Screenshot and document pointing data
** begin **
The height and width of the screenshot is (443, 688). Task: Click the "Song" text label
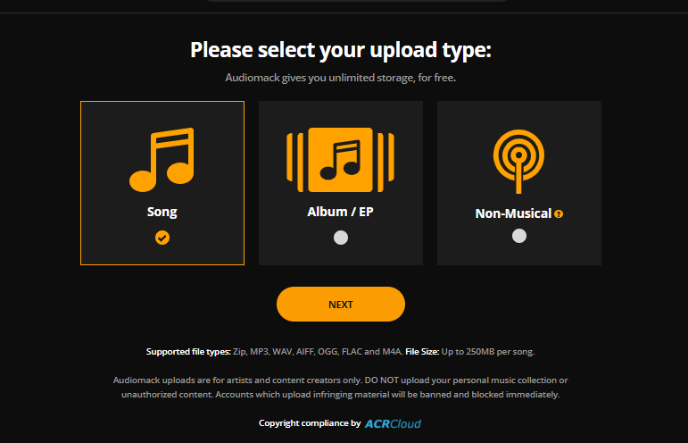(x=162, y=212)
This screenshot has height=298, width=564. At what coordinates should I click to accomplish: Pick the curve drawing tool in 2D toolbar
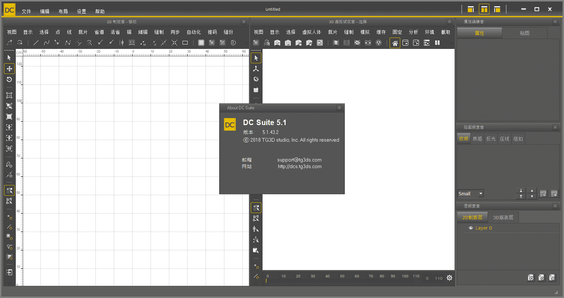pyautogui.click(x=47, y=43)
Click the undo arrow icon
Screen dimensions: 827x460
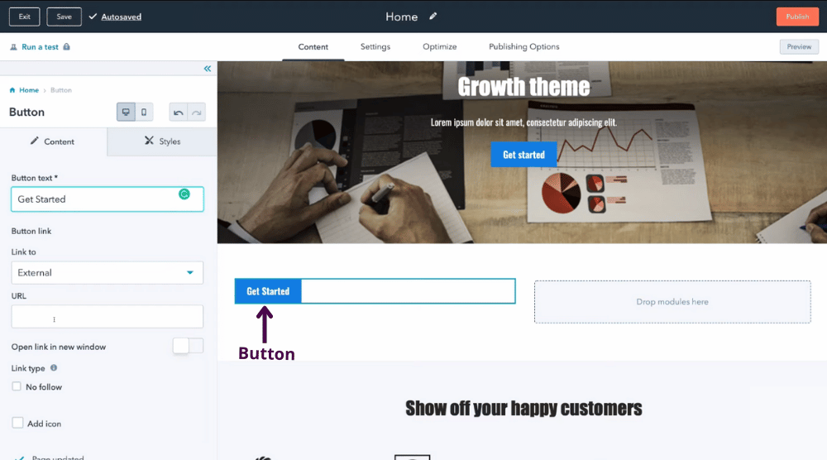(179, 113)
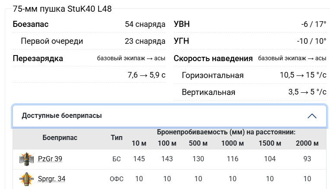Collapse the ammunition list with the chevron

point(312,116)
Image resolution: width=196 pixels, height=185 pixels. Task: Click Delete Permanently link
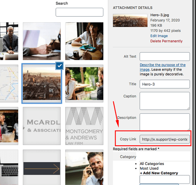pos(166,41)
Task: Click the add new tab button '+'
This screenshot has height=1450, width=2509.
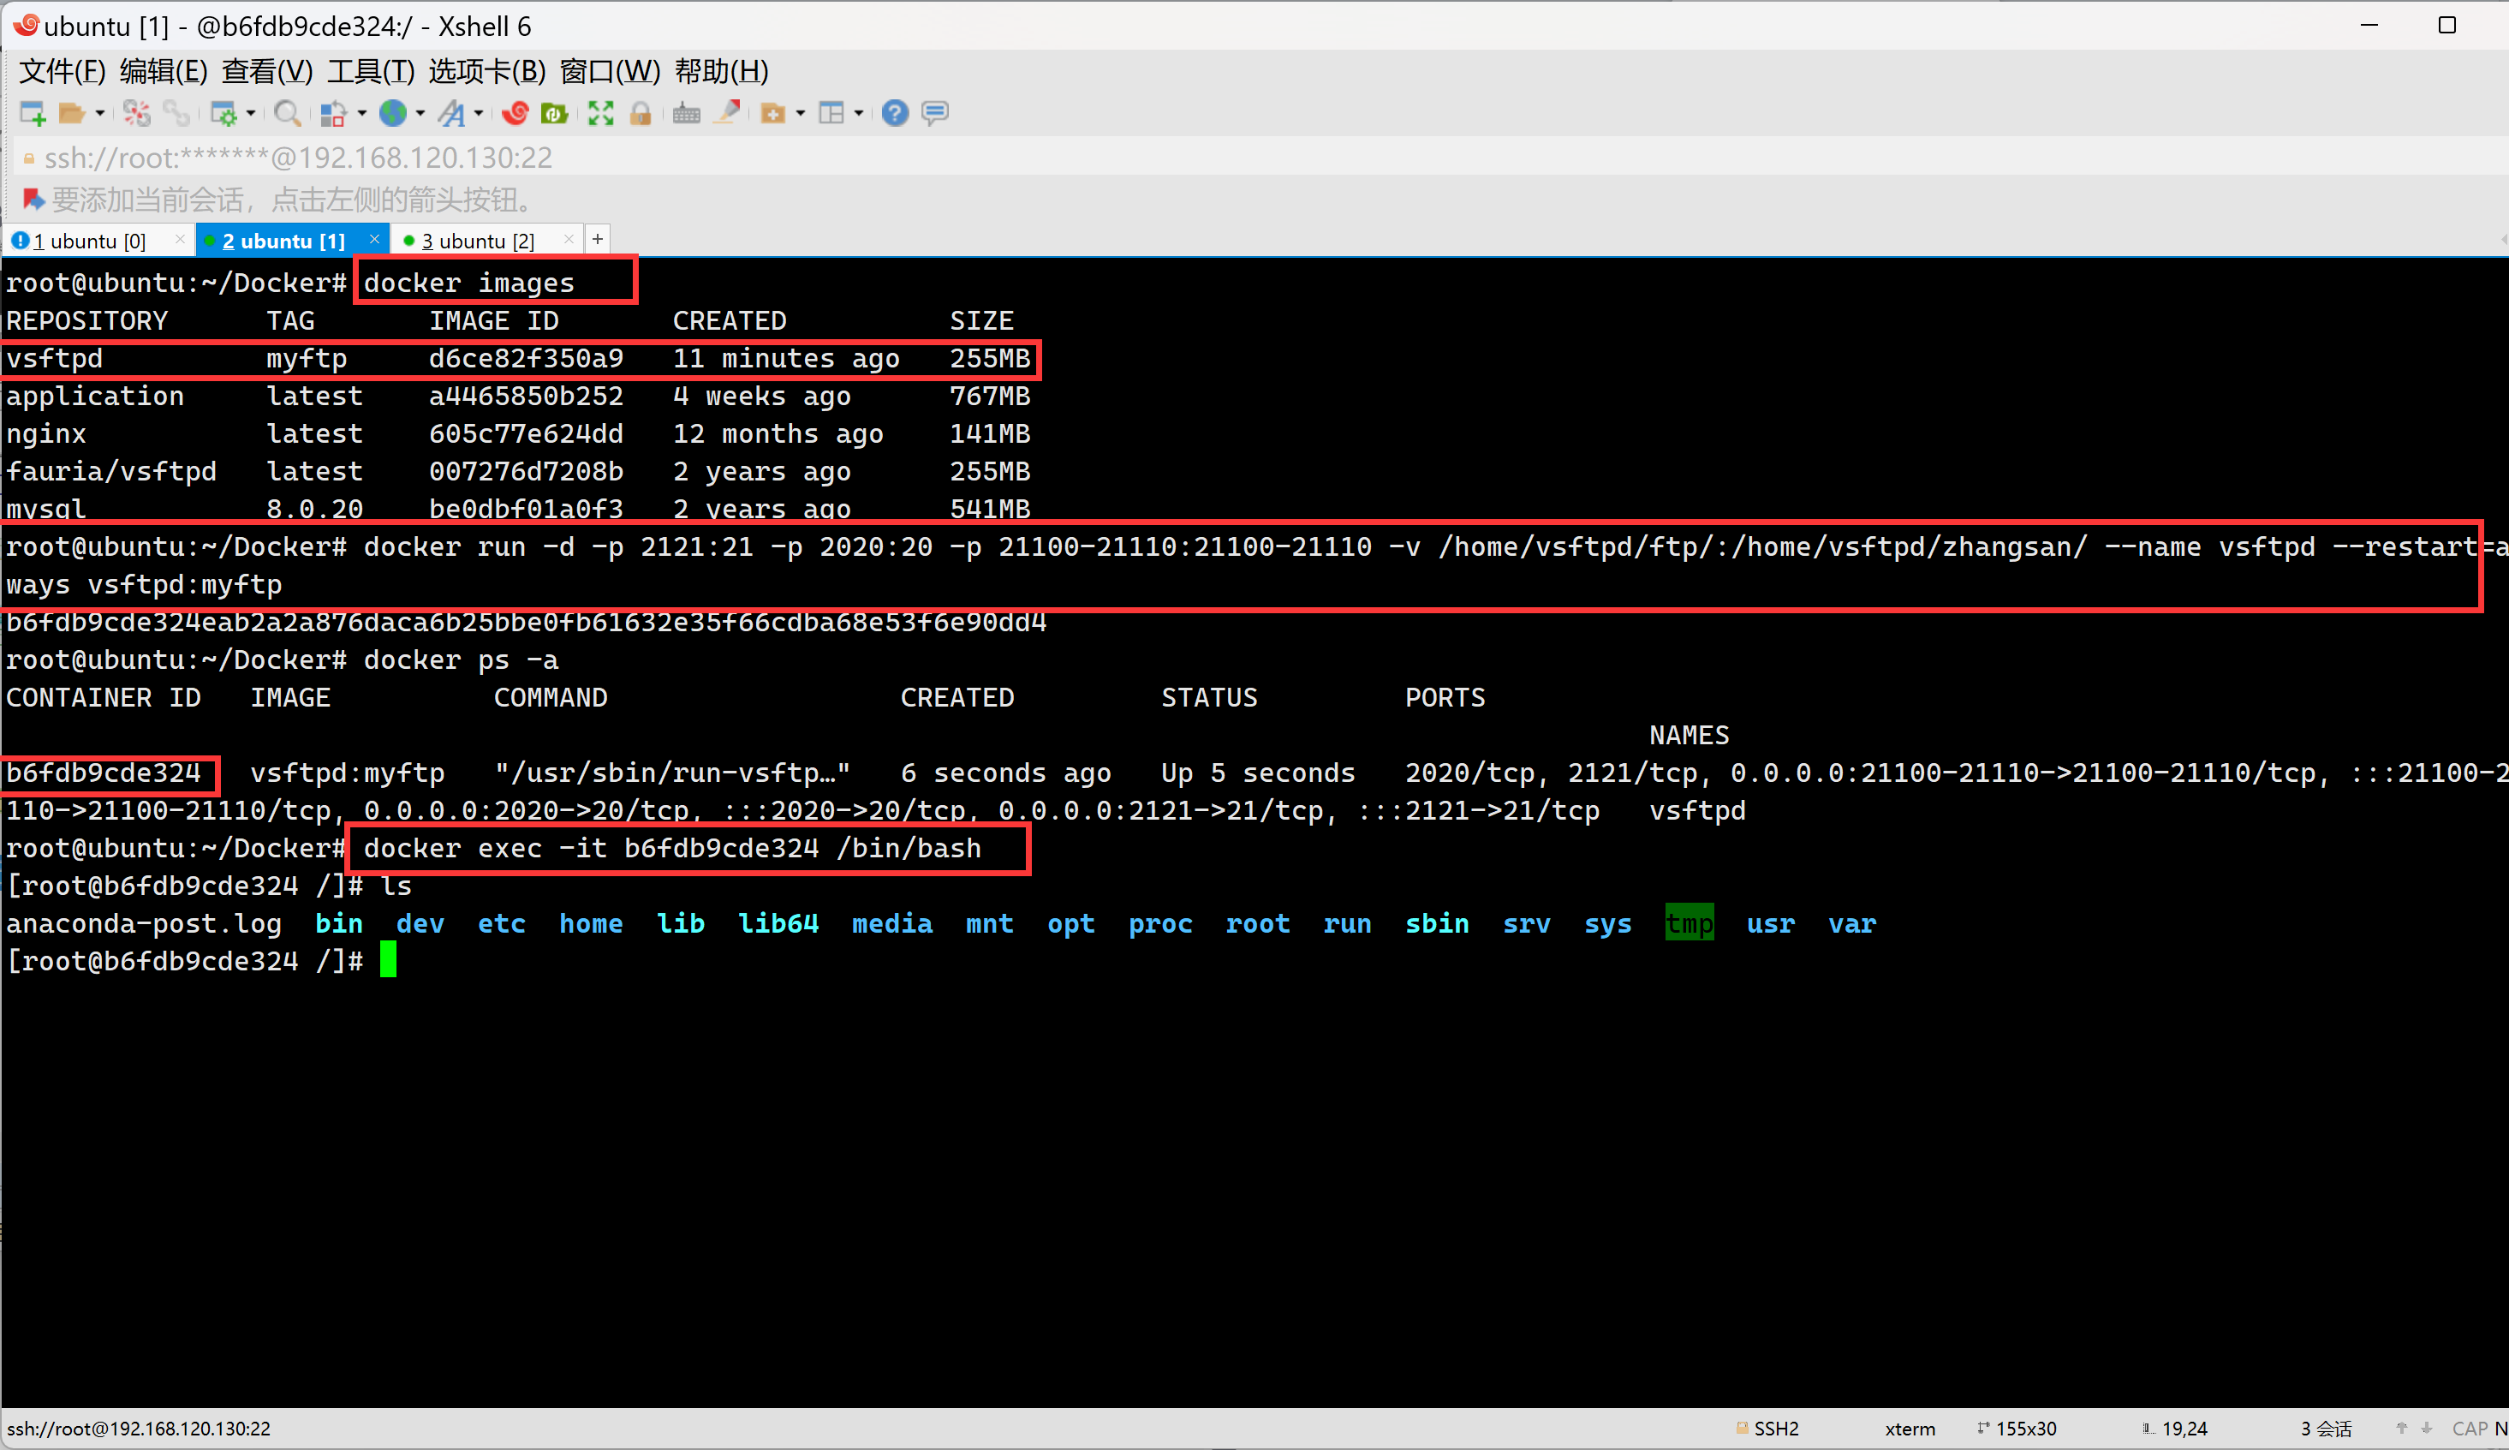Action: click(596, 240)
** end **
** begin **
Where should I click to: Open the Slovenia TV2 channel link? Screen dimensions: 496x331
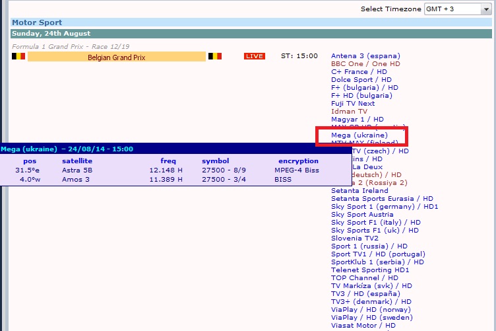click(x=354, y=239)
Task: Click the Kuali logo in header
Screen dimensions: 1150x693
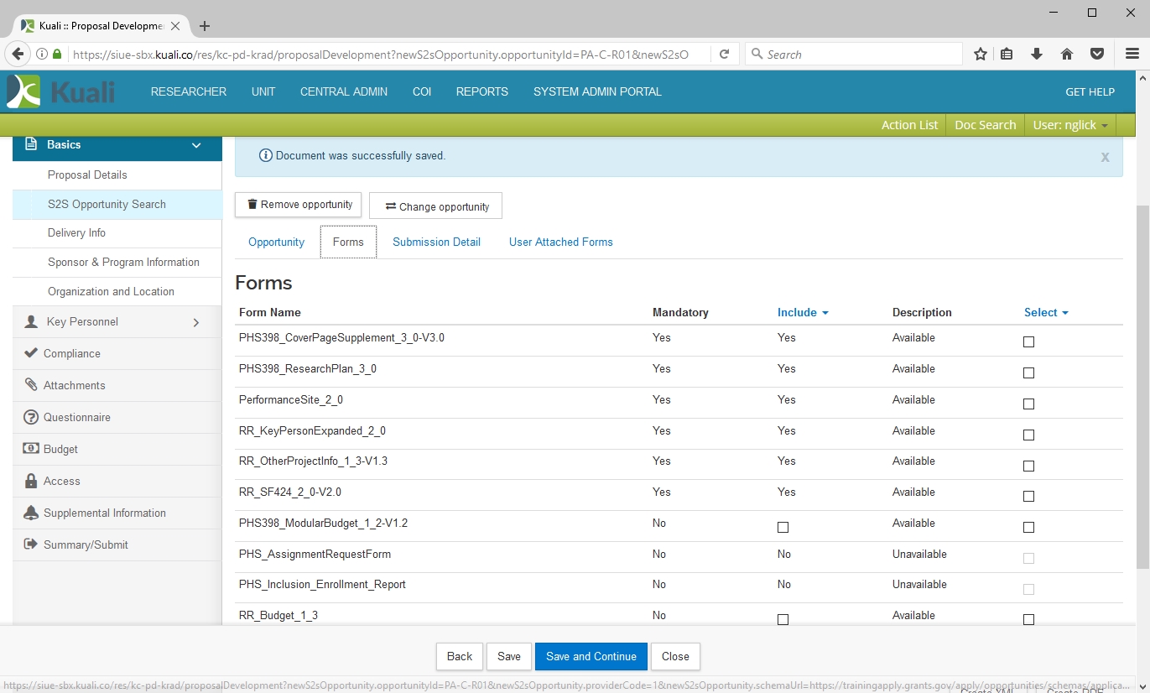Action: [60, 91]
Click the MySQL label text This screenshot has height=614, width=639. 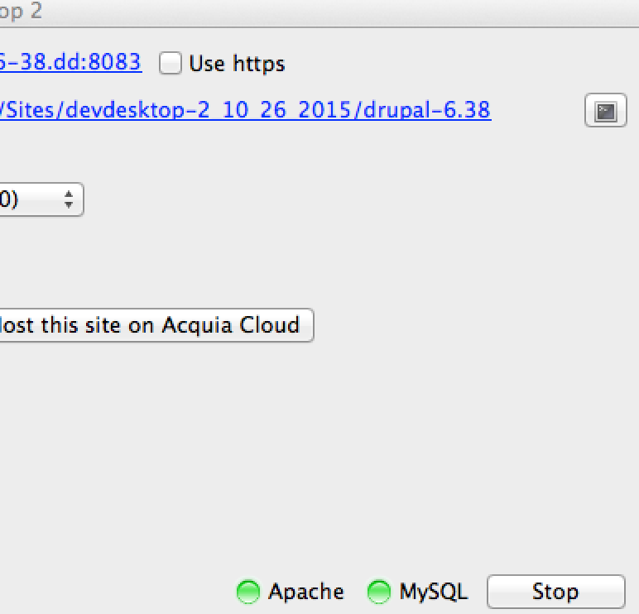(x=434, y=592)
** end **
→ Prompt: Reproduce the portion of the listing above that opens with the line containing "The height and" and closes with the line containing "point(312,116)", both lines included. Leave out the pictures.

→ Written answer:
The height and width of the screenshot is (443, 688). Task: Click the "Song" text label
(x=162, y=212)
This screenshot has height=298, width=564. At what coordinates should I click to accomplish: Pick the curve drawing tool in 2D toolbar
pyautogui.click(x=47, y=43)
Click the undo arrow icon
Screen dimensions: 827x460
(179, 113)
Collapse the ammunition list with the chevron

point(312,116)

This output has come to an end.